Il Russiagate dopo Kushner

August 2, 2017

Notizie Brevi, Politica, Strategia

(free) – di Andrew Spannaus -

Quando la stampa americana ha scoperto che il genero del presidente Trump, Jared Kushner, si era incontrato con l’avvocatessa russa Natalia Veselnitskaya – che avrebbe offerto informazioni compromettenti su Hillary Clinton – sembrava che gli scandali del Russiagate fossero arrivati ad un nuovo livello, finalmente in grado di dimostrare che il cerchio interno di Donald Trump fosse reo di collusione con i russi durante la campagna elettorale del 2016. Dopo la testimonianza di Kushner al Senato del 24 luglio invece, che contraddice ampiamente il teorema della collusione, le accuse sembrano sul punto di sgonfiarsi.

E’ fuori dubbio che Kushner e anche Donald Trump Jr. siano andati a sentire cosa avesse da dire l’avvocatessa russa che prometteva informazioni importanti, ma diversi elementi della testimonianza di Kushner – supponendo che siano veri – indicano che non si può proprio parlare di azioni concertate da parte dei familiari di Trump e dalla Russia, almeno non in questo caso.

Kushner afferma che l’incontro con Veselnitskaya era una “perdita di tempo” totale, al punto che dopo circa dieci minuti ha mandato un messaggio e-mail ad un assistente chiedendo: “Puoi chiamarmi sul cellulare? Ho bisogno di una scusa per uscire da questo incontro”.

In più, il giorno dopo l’elezione, quando la campagna ha ricevuto una nota di congratulazioni da parte di Vladimir Putin, Kushner ha dovuto mandare un messaggio ad un altro conoscente chiedendo il nome dell’Ambasciatore russo per poter confermare l’autenticità del messaggio. Sembra difficile che Kushner fosse in combutta con una persona di cui nemmeno conosceva il nome.

I promotori del Russiagate continueranno a cercare prove di collusione, e sicuramente ci saranno nuove accuse e promesse di pistole fumanti. Al momento sta prendendo quota la storia intorno al caso Magnitsky, utilizzato per dimostrare i metodi nefasti dei russi e gli abusi dei diritti umani.
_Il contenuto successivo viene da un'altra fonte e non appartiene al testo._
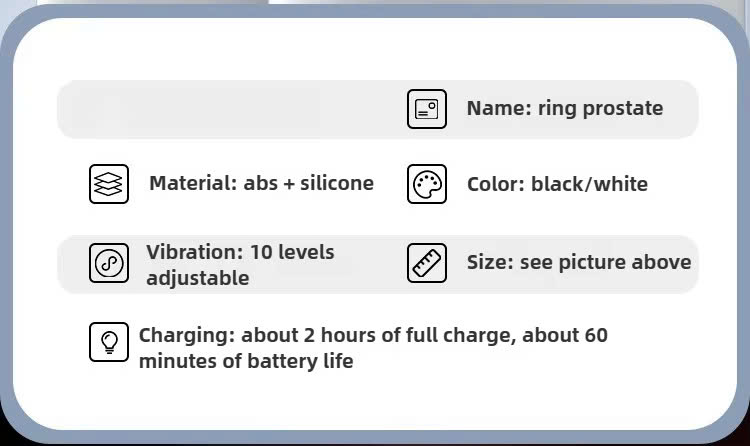Click the 'black/white' color value

click(589, 184)
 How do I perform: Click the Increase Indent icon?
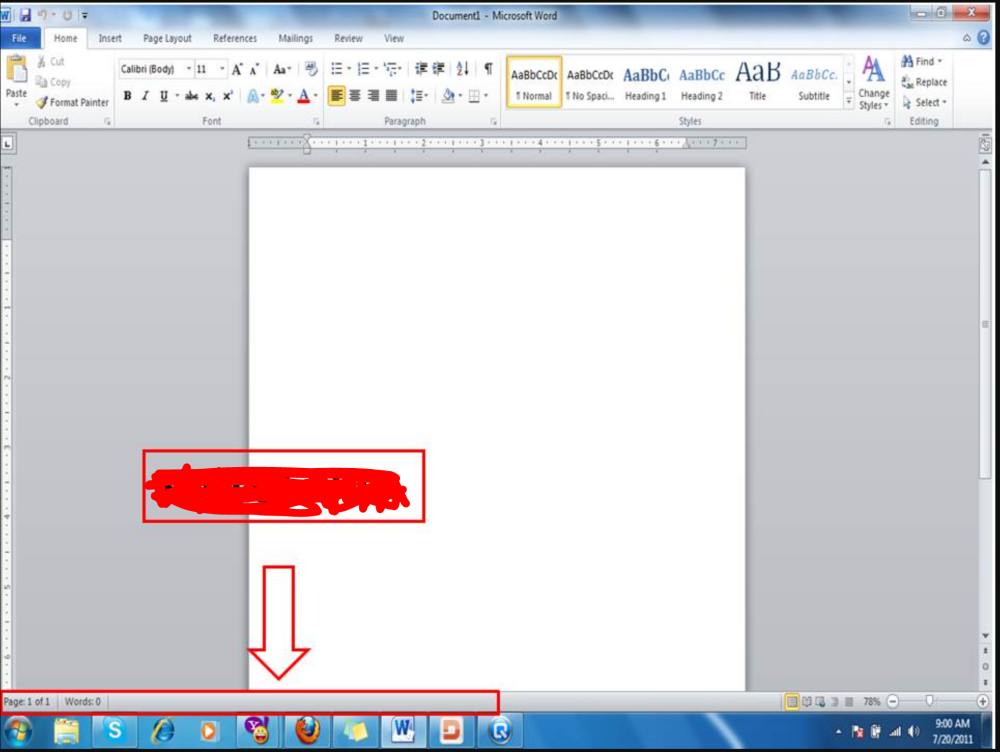438,69
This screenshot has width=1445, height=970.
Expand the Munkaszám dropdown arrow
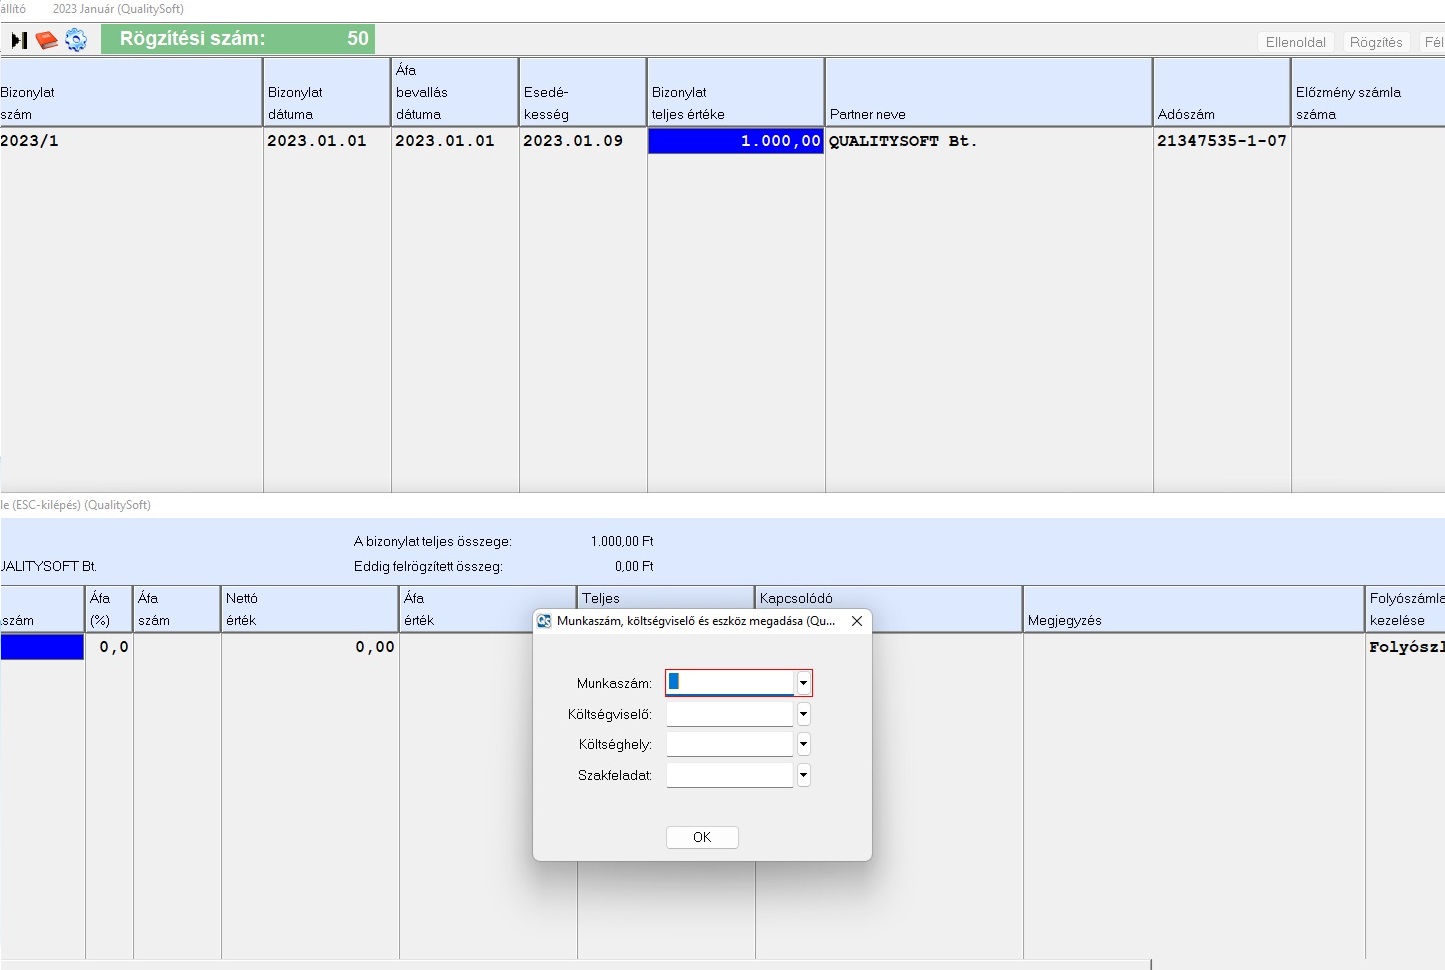803,683
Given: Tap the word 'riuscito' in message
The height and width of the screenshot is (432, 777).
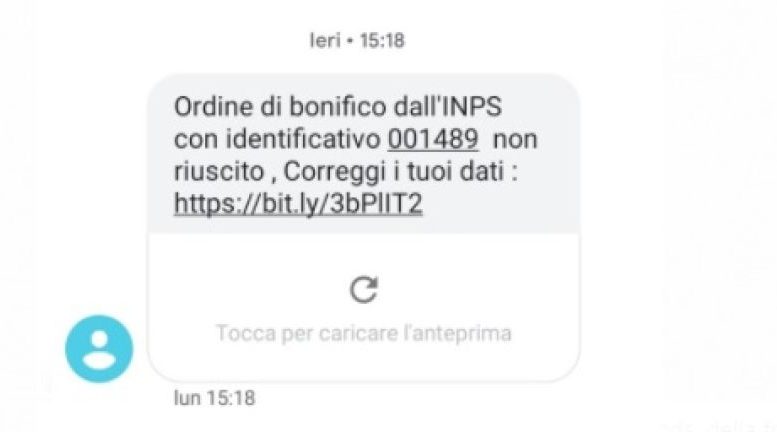Looking at the screenshot, I should click(219, 171).
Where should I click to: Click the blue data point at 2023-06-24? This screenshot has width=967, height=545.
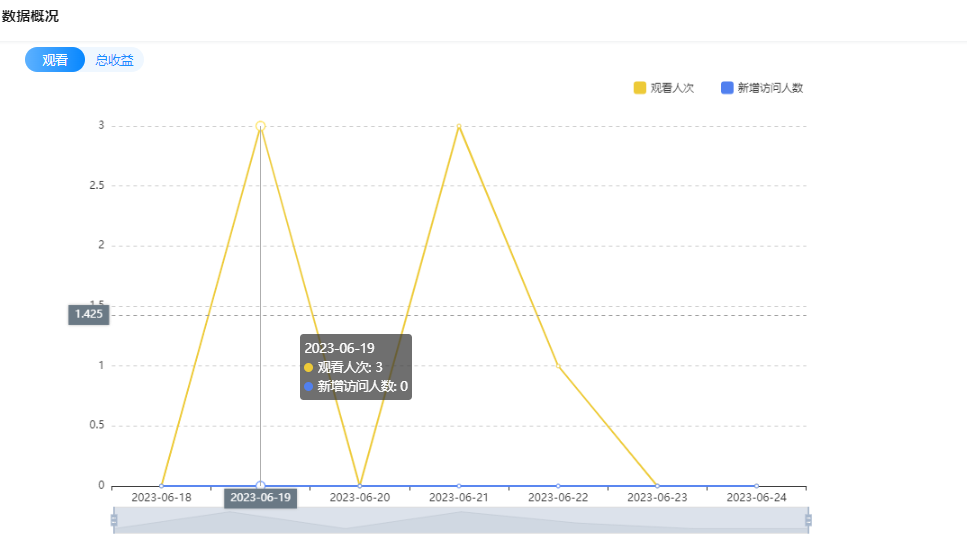pyautogui.click(x=756, y=486)

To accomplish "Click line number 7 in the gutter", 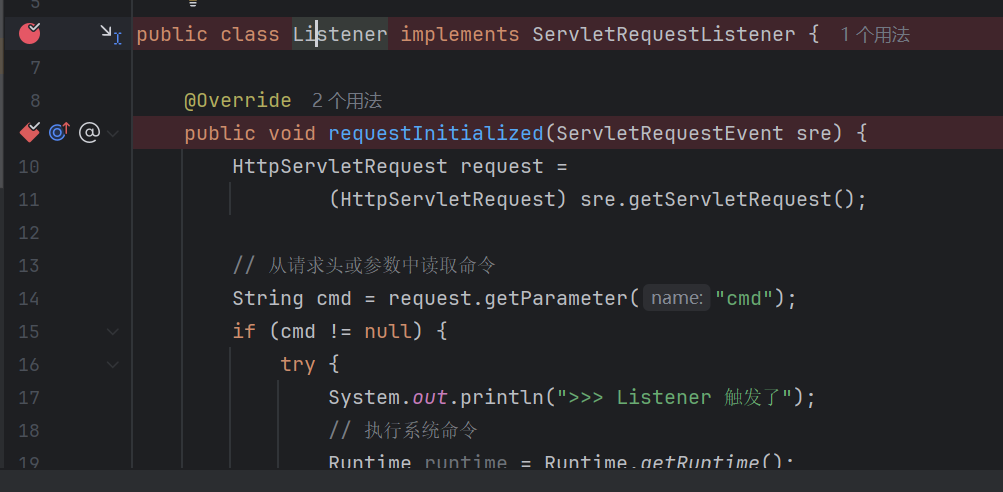I will point(35,68).
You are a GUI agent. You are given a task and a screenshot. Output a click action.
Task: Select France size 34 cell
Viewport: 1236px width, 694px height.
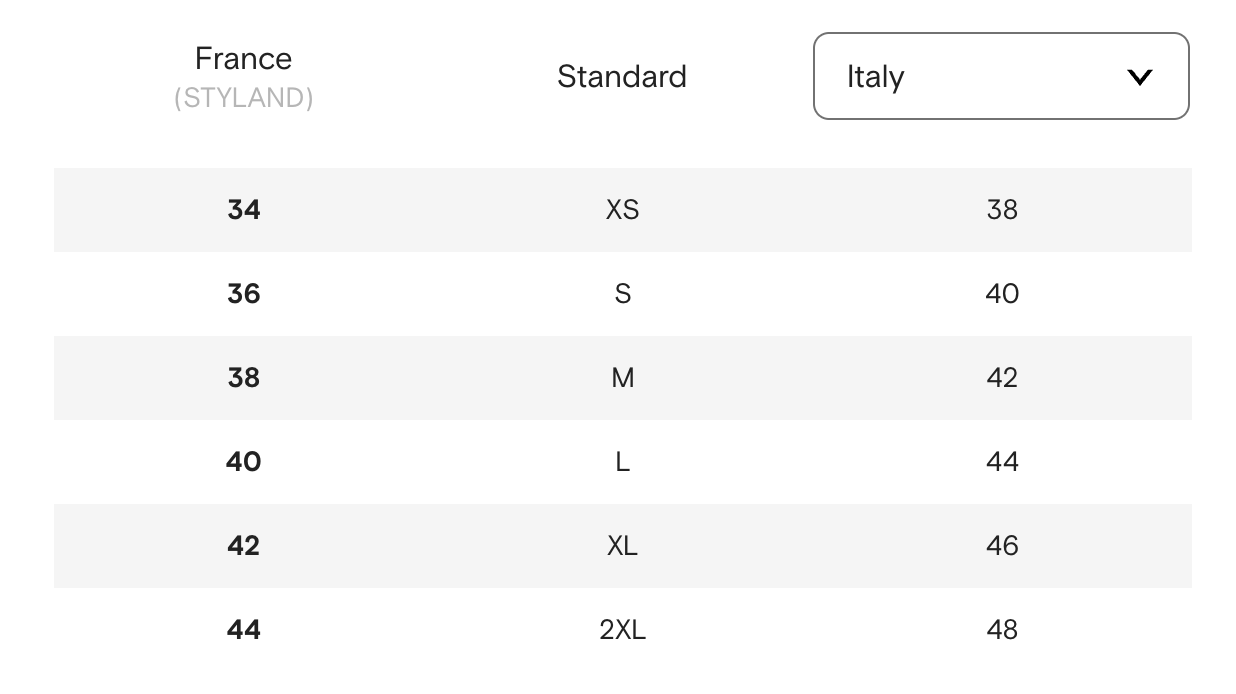[x=244, y=210]
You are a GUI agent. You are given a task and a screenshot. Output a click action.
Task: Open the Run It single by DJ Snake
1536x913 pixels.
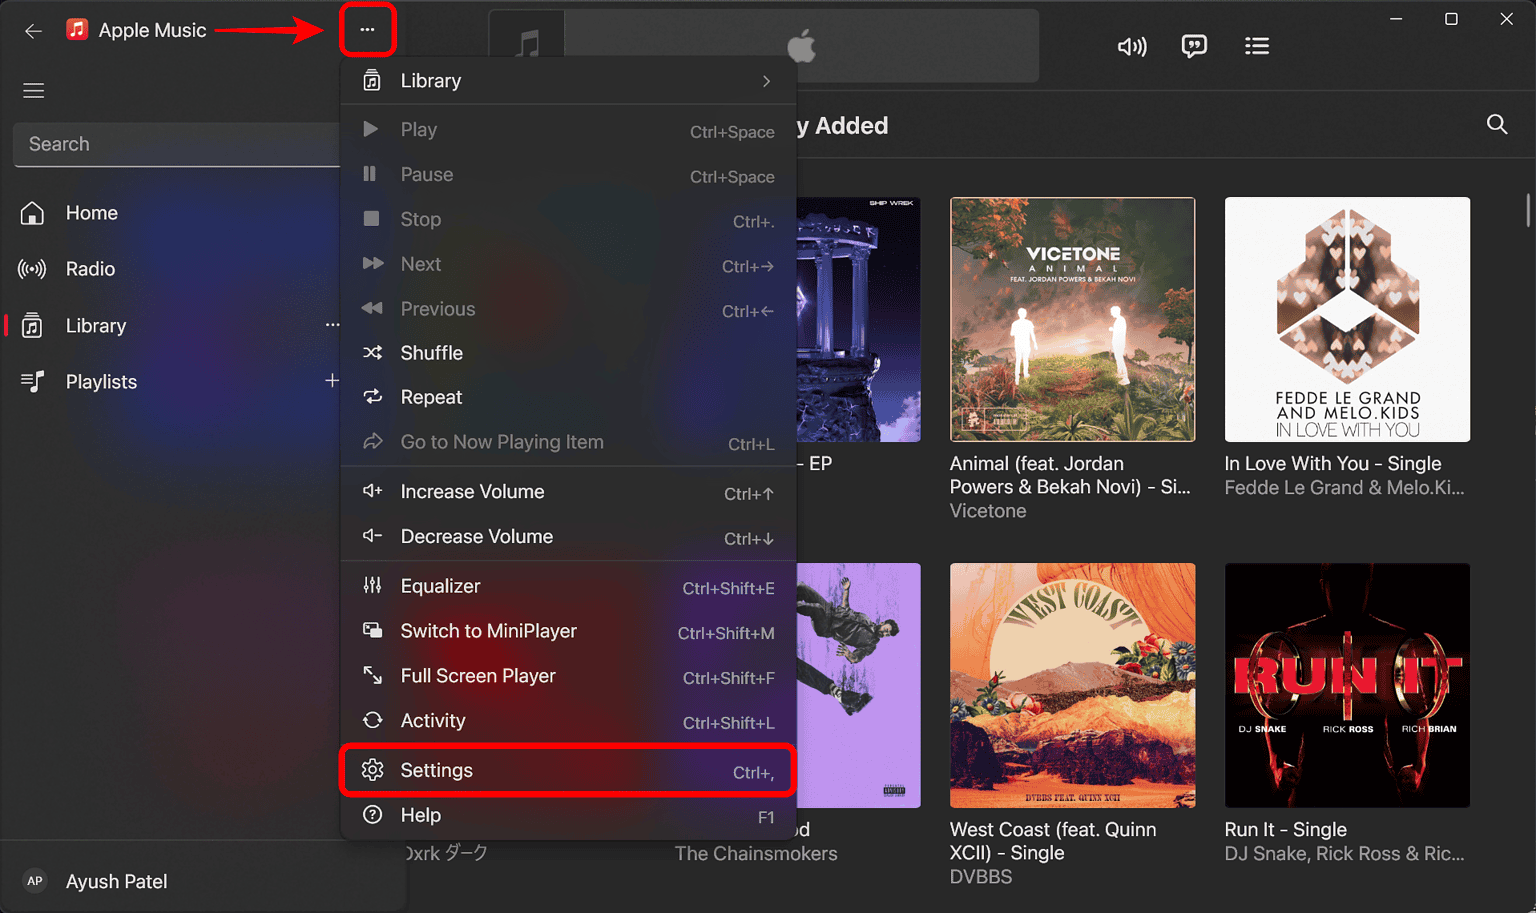click(1346, 686)
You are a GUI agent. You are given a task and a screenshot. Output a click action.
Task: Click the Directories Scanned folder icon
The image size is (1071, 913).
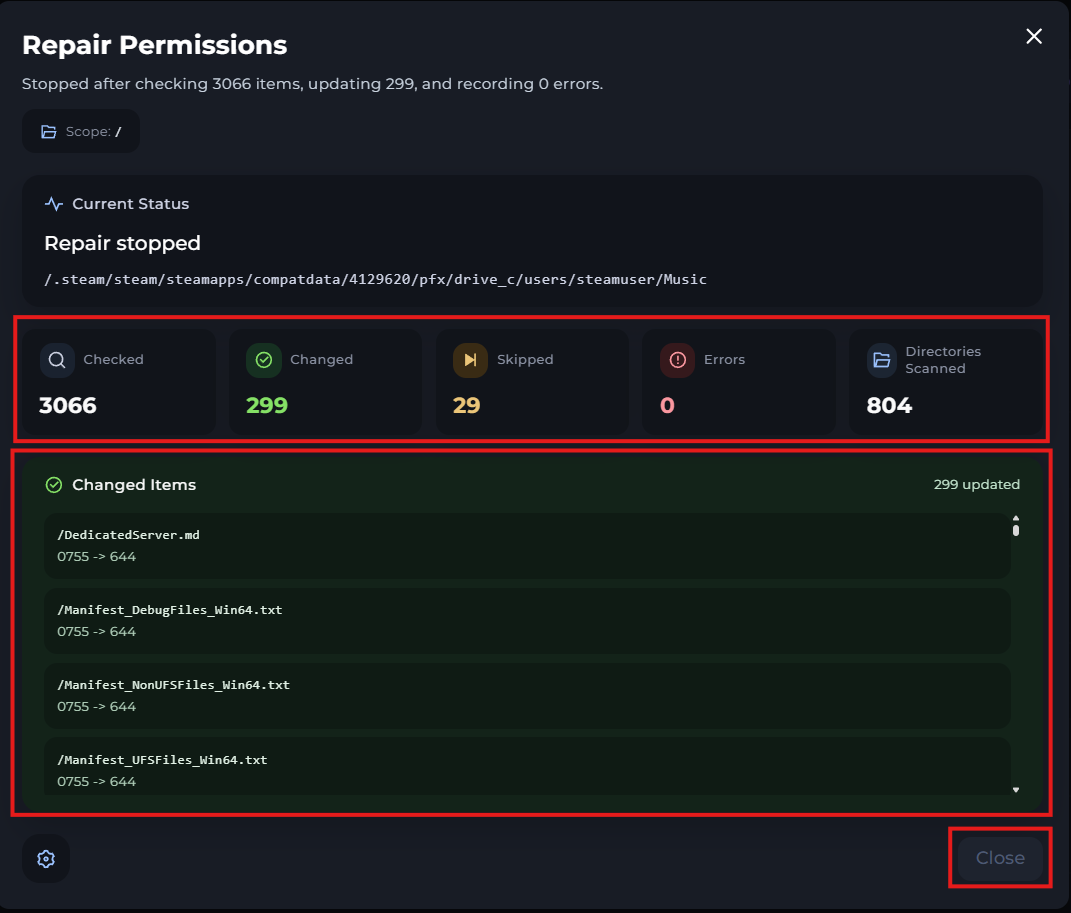pyautogui.click(x=883, y=360)
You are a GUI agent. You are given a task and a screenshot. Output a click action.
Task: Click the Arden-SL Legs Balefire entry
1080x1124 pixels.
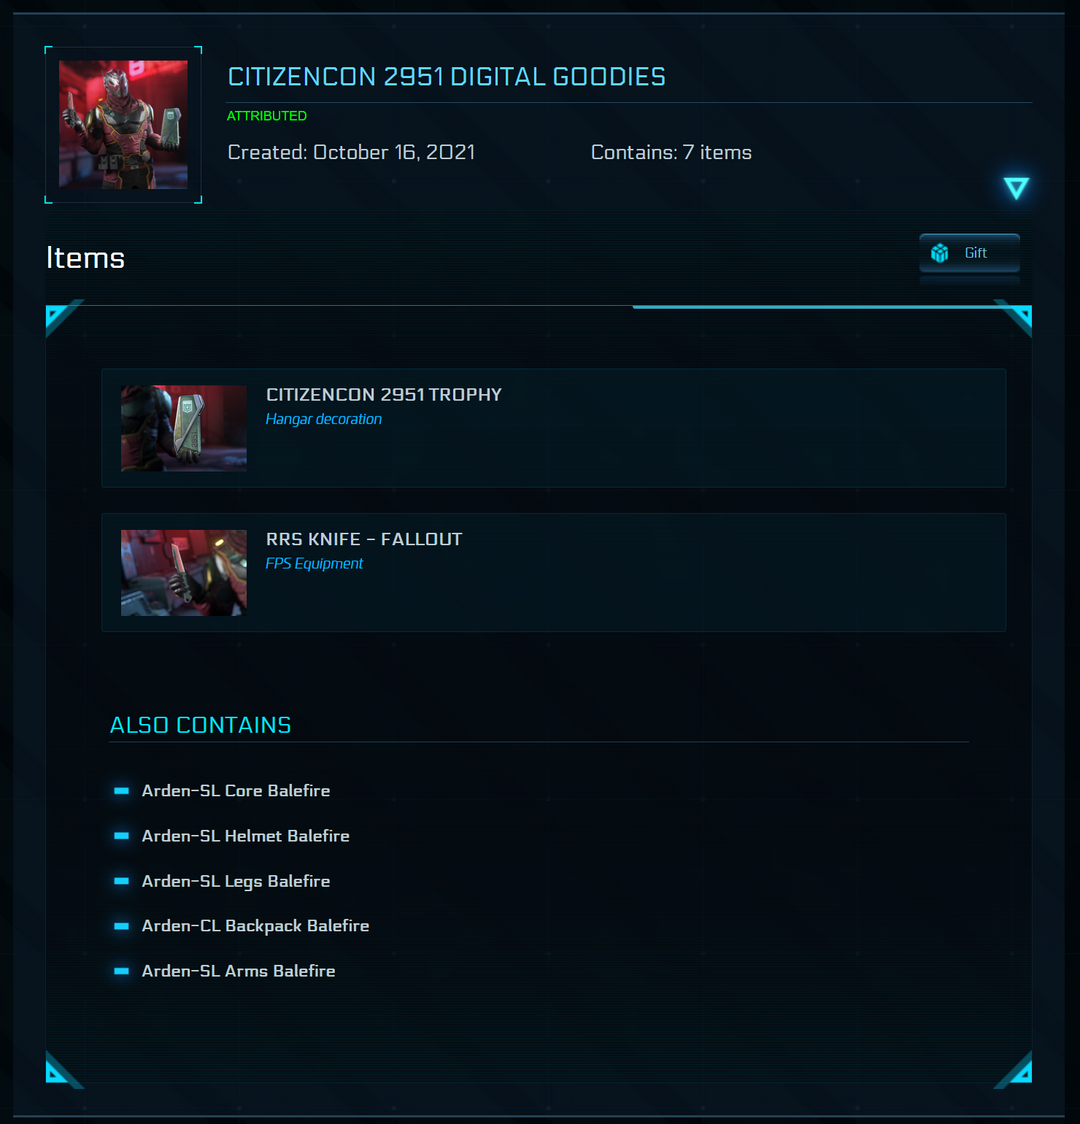pos(236,881)
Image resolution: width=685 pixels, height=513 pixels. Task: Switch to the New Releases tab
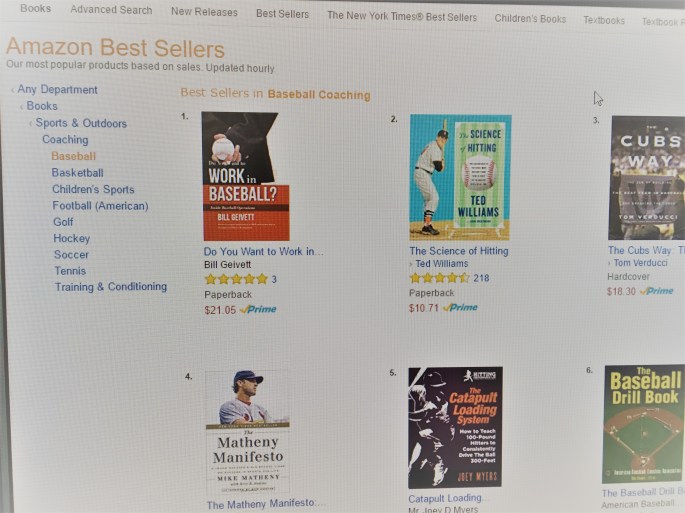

In realtà anche in questo caso ci sono molti dubbi sulla storia vera, documentata per esempio dal regista russo Andrei Nekrasov.

Ma gli eventi di questi giorni dimostrano chiaramente come i dettagli dei vari scandali sono solo secondari, e utilizzati per raggiungere degli obiettivi politici. Il Congresso Usa ha varato una serie di sanzioni contro la Russia, l’Iran e la Corea del Nord. L’effetto principale della nuova legge è di togliere dalle mani del presidente il potere di intervenire sulle sanzioni alla Russia, di fatto costringendolo a seguire la linea di una nuova Guerra Fredda. In risposta Vladimir Putin ha annunciato l’espulsione di 755 americani dalla Russia, tra personale diplomatico e tecnico. E’ chiaro che niente di tutto questo sarebbe successo senza il clima creato dal Russiagate, in cui ogni tentativo di migliorare i rapporti diplomatici tra i due paesi viene visto come un atto di tradimento.